Records for the task:
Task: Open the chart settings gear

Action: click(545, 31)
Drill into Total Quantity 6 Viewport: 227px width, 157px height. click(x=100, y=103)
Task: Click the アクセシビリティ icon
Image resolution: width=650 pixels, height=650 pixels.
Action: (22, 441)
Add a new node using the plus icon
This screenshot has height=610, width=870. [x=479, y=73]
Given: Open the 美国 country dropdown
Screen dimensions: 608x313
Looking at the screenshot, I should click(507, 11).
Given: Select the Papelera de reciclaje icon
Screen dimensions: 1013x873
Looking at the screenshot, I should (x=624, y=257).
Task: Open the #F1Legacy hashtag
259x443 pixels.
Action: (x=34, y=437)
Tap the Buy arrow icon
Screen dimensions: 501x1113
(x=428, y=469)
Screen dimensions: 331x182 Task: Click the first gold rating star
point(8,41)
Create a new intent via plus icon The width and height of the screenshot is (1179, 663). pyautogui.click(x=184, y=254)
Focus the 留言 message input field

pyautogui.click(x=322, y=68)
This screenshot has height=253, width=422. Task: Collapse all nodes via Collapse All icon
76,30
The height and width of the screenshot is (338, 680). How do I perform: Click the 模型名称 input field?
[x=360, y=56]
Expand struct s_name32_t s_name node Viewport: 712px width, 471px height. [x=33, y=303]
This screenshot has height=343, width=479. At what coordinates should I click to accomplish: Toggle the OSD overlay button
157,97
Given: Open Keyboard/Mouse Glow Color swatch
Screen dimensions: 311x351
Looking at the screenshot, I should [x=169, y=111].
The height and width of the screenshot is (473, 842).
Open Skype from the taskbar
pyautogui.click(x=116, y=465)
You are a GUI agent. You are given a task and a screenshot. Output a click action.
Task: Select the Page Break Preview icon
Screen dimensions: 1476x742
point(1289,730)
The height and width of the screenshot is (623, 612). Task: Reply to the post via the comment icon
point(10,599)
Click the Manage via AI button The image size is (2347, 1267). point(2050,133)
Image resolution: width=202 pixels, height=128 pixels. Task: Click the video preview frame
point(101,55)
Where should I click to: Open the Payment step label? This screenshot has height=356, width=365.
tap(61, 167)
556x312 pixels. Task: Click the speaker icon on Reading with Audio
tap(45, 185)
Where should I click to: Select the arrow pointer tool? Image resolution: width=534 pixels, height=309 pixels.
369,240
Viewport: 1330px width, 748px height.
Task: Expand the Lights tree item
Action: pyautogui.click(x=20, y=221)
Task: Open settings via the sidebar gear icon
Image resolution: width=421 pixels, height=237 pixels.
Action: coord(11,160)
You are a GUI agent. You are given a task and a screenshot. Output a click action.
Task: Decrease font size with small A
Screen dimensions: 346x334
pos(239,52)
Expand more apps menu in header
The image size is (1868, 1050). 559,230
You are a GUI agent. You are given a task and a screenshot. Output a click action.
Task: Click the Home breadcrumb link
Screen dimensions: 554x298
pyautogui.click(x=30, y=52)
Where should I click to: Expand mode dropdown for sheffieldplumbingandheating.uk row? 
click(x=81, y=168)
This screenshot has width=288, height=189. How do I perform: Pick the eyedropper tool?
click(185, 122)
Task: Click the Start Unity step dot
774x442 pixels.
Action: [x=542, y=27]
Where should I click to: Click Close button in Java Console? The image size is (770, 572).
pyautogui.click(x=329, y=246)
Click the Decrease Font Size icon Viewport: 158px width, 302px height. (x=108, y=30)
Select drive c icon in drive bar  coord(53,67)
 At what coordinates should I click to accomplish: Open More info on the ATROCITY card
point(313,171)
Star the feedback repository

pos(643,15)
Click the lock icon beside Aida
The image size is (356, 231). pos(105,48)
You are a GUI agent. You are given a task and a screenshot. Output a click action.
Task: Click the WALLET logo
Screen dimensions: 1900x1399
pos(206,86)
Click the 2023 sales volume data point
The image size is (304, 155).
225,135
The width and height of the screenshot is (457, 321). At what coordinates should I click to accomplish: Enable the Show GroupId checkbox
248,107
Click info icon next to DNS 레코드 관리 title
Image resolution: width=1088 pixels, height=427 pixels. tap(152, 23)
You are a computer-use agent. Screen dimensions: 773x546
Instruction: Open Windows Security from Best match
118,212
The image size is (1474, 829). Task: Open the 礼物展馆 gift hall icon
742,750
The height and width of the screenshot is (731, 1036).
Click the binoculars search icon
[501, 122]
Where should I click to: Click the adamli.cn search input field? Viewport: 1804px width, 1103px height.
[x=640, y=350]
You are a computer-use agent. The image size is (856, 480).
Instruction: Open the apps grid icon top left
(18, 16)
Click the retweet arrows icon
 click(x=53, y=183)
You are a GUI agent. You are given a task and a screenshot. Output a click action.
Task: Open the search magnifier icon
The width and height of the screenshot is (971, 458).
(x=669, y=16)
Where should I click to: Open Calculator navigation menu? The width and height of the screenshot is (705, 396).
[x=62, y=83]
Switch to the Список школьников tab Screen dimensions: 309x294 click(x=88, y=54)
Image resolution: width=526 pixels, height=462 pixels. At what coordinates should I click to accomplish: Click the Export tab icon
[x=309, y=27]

Work required: Retype all of the records above line for line, changing nothing.

Answer to the task:
Task: Open the chart settings gear

Action: click(545, 31)
Drill into Total Quantity 6 Viewport: 227px width, 157px height. click(x=100, y=103)
Task: Click the アクセシビリティ icon
Image resolution: width=650 pixels, height=650 pixels.
Action: (22, 441)
Add a new node using the plus icon
This screenshot has height=610, width=870. [x=479, y=73]
Given: Open the 美国 country dropdown
Screen dimensions: 608x313
Looking at the screenshot, I should click(507, 11).
Given: Select the Papelera de reciclaje icon
Screen dimensions: 1013x873
Looking at the screenshot, I should (x=624, y=257).
Task: Open the #F1Legacy hashtag
259x443 pixels.
Action: (x=34, y=437)
Tap the Buy arrow icon
Screen dimensions: 501x1113
(x=428, y=469)
Screen dimensions: 331x182 Task: Click the first gold rating star
point(8,41)
Create a new intent via plus icon The width and height of the screenshot is (1179, 663). pyautogui.click(x=184, y=254)
Focus the 留言 message input field

pyautogui.click(x=322, y=68)
This screenshot has height=253, width=422. Task: Collapse all nodes via Collapse All icon
76,30
The height and width of the screenshot is (338, 680). How do I perform: Click the 模型名称 input field?
[x=360, y=56]
Expand struct s_name32_t s_name node Viewport: 712px width, 471px height. [x=33, y=303]
This screenshot has height=343, width=479. At what coordinates should I click to accomplish: Toggle the OSD overlay button
157,97
Given: Open Keyboard/Mouse Glow Color swatch
Screen dimensions: 311x351
Looking at the screenshot, I should [x=169, y=111].
The height and width of the screenshot is (473, 842).
Open Skype from the taskbar
pyautogui.click(x=116, y=465)
You are a GUI agent. You are given a task and a screenshot. Output a click action.
Task: Select the Page Break Preview icon
Screen dimensions: 1476x742
point(1289,730)
The height and width of the screenshot is (623, 612). Task: Reply to the post via the comment icon
point(10,599)
Click the Manage via AI button The image size is (2347, 1267). point(2050,133)
Image resolution: width=202 pixels, height=128 pixels. Task: Click the video preview frame
point(101,55)
Where should I click to: Open the Payment step label? This screenshot has height=356, width=365.
tap(61, 167)
556x312 pixels. Task: Click the speaker icon on Reading with Audio
tap(45, 185)
Where should I click to: Select the arrow pointer tool? Image resolution: width=534 pixels, height=309 pixels.
369,240
Viewport: 1330px width, 748px height.
Task: Expand the Lights tree item
Action: pyautogui.click(x=20, y=221)
Task: Open settings via the sidebar gear icon
Image resolution: width=421 pixels, height=237 pixels.
Action: coord(11,160)
You are a GUI agent. You are given a task and a screenshot. Output a click action.
Task: Decrease font size with small A
Screen dimensions: 346x334
pos(239,52)
Expand more apps menu in header
The image size is (1868, 1050). 559,230
You are a GUI agent. You are given a task and a screenshot. Output a click action.
Task: Click the Home breadcrumb link
Screen dimensions: 554x298
pyautogui.click(x=30, y=52)
Where should I click to: Expand mode dropdown for sheffieldplumbingandheating.uk row? 
click(x=81, y=168)
This screenshot has width=288, height=189. How do I perform: Pick the eyedropper tool?
click(185, 122)
Task: Click the Start Unity step dot
774x442 pixels.
Action: [x=542, y=27]
Where should I click to: Click Close button in Java Console? The image size is (770, 572).
pyautogui.click(x=329, y=246)
Click the Decrease Font Size icon Viewport: 158px width, 302px height. (x=108, y=30)
Select drive c icon in drive bar  coord(53,67)
 At what coordinates should I click to accomplish: Open More info on the ATROCITY card
point(313,171)
Star the feedback repository

pos(643,15)
Click the lock icon beside Aida
The image size is (356, 231). pos(105,48)
You are a GUI agent. You are given a task and a screenshot. Output a click action.
Task: Click the WALLET logo
Screen dimensions: 1900x1399
pos(206,86)
Click the 2023 sales volume data point
The image size is (304, 155).
225,135
The width and height of the screenshot is (457, 321). At what coordinates should I click to accomplish: Enable the Show GroupId checkbox
248,107
Click info icon next to DNS 레코드 관리 title
Image resolution: width=1088 pixels, height=427 pixels. tap(152, 23)
You are a computer-use agent. Screen dimensions: 773x546
Instruction: Open Windows Security from Best match
118,212
The image size is (1474, 829). Task: Open the 礼物展馆 gift hall icon
742,750
The height and width of the screenshot is (731, 1036).
Click the binoculars search icon
[501, 122]
Where should I click to: Click the adamli.cn search input field? Viewport: 1804px width, 1103px height.
[x=640, y=350]
You are a computer-use agent. The image size is (856, 480).
Instruction: Open the apps grid icon top left
(18, 16)
Click the retweet arrows icon
 click(x=53, y=183)
You are a GUI agent. You are given a task and a screenshot. Output a click action.
Task: Open the search magnifier icon
The width and height of the screenshot is (971, 458).
(x=669, y=16)
Where should I click to: Open Calculator navigation menu? The width and height of the screenshot is (705, 396).
[x=62, y=83]
Switch to the Список школьников tab Screen dimensions: 309x294 click(x=88, y=54)
Image resolution: width=526 pixels, height=462 pixels. At what coordinates should I click to accomplish: Click the Export tab icon
[x=309, y=27]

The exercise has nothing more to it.